De plus, la centrale relevait que

« le principe de liberté syndicale implique l’indépendance des syndicats dans l’exercice de leurs activités et leur protection contre tout acte d’ingérence de l’employeur dans leur fonctionnement et leur administration ».

La réponse de la cour

La Cour de cassation a d’abord rappelé qu’en application des termes de l’article L. 2141-5 du code du travail, il est interdit à l’employeur de prendre en considération l’appartenance à un syndicat ou l’exercice d’une activité syndicale pour arrêter ses décisions en matière notamment de recrutement, de conduite et de répartition du travail, de formation professionnelle, d’avancement, de rémunération et d’octroi d’avantages sociaux, de mesures de discipline et de rupture du contrat de travail.

Mais elle a aussi, par ailleurs, reconnu la validité d’un accord destiné à concilier la vie personnelle, la vie professionnelle et les fonctions syndicales et électives en veillant à favoriser l’égal accès des femmes et des hommes. Cet accord prend en compte l’expérience acquise, dans le cadre de l’exercice de mandats, par les représentants du personnel désignés ou élus dans leur évolution professionnelle.

L’entretien d’appréciation des compétences et d’évaluation professionnelle est légal

La Cour estime légal qu’au début de son mandat, le représentant du personnel titulaire, le délégué syndical bénéficie, à sa demande, d’un entretien individuel avec son employeur portant sur les modalités pratiques d’exercice de son mandat. Et l’avis indique que la personne peut se faire accompagner par une personne de son choix appartenant au personnel de l’entreprise.
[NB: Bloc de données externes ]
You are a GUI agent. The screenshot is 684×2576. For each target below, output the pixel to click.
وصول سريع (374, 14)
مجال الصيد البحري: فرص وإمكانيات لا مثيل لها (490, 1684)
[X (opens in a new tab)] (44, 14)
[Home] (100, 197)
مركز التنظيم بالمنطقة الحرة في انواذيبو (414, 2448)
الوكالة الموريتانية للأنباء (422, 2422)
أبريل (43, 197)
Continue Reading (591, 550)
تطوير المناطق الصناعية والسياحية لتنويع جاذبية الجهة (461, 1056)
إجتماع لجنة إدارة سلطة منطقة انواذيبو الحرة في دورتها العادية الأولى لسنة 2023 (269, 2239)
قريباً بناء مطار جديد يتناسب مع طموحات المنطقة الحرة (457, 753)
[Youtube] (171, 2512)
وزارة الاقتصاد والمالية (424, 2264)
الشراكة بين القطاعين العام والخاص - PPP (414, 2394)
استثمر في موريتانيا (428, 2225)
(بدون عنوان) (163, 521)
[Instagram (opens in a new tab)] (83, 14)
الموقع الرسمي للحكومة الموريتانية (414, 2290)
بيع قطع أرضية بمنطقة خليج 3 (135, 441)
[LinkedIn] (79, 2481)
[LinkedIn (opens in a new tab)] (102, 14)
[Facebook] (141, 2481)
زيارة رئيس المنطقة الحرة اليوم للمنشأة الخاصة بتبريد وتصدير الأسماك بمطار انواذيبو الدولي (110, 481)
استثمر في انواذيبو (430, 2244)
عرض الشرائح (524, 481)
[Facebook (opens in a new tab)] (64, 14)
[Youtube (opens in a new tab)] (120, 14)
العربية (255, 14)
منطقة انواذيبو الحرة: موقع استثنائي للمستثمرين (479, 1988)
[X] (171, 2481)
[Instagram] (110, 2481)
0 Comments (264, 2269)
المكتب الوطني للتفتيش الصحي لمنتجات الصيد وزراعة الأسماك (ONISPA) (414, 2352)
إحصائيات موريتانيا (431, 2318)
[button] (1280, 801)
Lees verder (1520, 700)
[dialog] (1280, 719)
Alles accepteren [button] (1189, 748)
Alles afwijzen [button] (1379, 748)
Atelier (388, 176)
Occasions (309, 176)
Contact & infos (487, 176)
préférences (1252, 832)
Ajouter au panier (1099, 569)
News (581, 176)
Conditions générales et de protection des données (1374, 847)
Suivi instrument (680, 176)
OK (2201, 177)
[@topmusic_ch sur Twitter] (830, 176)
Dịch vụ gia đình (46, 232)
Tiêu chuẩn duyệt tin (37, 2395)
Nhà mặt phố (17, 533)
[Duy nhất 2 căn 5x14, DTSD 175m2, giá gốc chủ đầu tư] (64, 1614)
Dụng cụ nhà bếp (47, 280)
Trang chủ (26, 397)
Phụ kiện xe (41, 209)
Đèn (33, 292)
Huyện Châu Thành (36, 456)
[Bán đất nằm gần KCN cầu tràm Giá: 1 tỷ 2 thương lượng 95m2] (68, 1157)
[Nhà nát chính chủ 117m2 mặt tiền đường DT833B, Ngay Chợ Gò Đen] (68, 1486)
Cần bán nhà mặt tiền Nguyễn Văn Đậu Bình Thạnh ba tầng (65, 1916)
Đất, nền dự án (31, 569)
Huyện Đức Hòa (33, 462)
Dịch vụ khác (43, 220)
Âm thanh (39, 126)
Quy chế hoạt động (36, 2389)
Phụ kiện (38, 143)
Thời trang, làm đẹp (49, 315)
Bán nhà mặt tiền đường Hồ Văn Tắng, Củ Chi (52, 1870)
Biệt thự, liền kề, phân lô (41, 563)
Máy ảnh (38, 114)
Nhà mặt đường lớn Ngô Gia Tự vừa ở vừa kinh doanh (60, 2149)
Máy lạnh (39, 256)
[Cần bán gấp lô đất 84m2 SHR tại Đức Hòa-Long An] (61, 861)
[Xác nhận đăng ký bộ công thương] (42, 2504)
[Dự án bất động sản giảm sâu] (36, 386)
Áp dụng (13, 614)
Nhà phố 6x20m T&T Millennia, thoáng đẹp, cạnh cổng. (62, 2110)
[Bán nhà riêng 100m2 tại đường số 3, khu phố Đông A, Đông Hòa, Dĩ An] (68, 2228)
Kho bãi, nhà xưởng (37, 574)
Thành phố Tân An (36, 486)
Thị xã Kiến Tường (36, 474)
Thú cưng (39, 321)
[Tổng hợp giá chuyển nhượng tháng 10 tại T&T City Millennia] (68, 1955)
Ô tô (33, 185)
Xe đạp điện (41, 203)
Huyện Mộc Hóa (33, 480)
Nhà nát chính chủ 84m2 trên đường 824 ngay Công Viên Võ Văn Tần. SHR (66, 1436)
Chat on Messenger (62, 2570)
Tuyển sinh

Cet entretien ne se substitue pas à l’entretien professionnel.

Aussi, lorsque l’entretien professionnel est réalisé au terme d’un mandat et que le titulaire du mandat dispose d’heures de délégation sur l’année représentant au moins 30 % de la durée de travail fixée dans son contrat de travail ou, à défaut, de la durée applicable dans l’établissement, l’entretien permet de procéder au recensement des compétences acquises au cours du mandat et de préciser les modalités de valorisation de l’expérience acquise.

Les accords collectifs peuvent prévoir un dispositif de ce titre

La Cour, au-delà du cas jugé, estime qu’un accord collectif peut prévoir un dispositif, facultatif pour l’intéressé, permettant une appréciation par l’employeur, en association avec l’organisation syndicale, des compétences mises en œuvre dans l’exercice du mandat, susceptible de donner lieu à une offre de formation et dont l’analyse est destinée à être intégrée dans l’évolution de carrière du salarié. Les référentiels dont l’objet est d’identifier les compétences ainsi que leur degré d’acquisition dans le but de les intégrer au parcours professionnel du salarié ne portent pas atteinte au principe de la liberté syndicale.

En conséquence la Cour de cassation a rejeté le pourvoi de la CGT.

Alors que le Défenseur des droits vient de mettre en lumière les importantes discriminations dont sont victimes les représentants syndicaux, cette décision de la Cour de cassation apporte une sécurité aux (trop) rares accords intégrant les compétences acquises lors d’un mandat syndical au parcours professionnel des salariés.
Quant aux inquiétudes manifestées par la CGT, parfois le plus est l’ennemi du bien.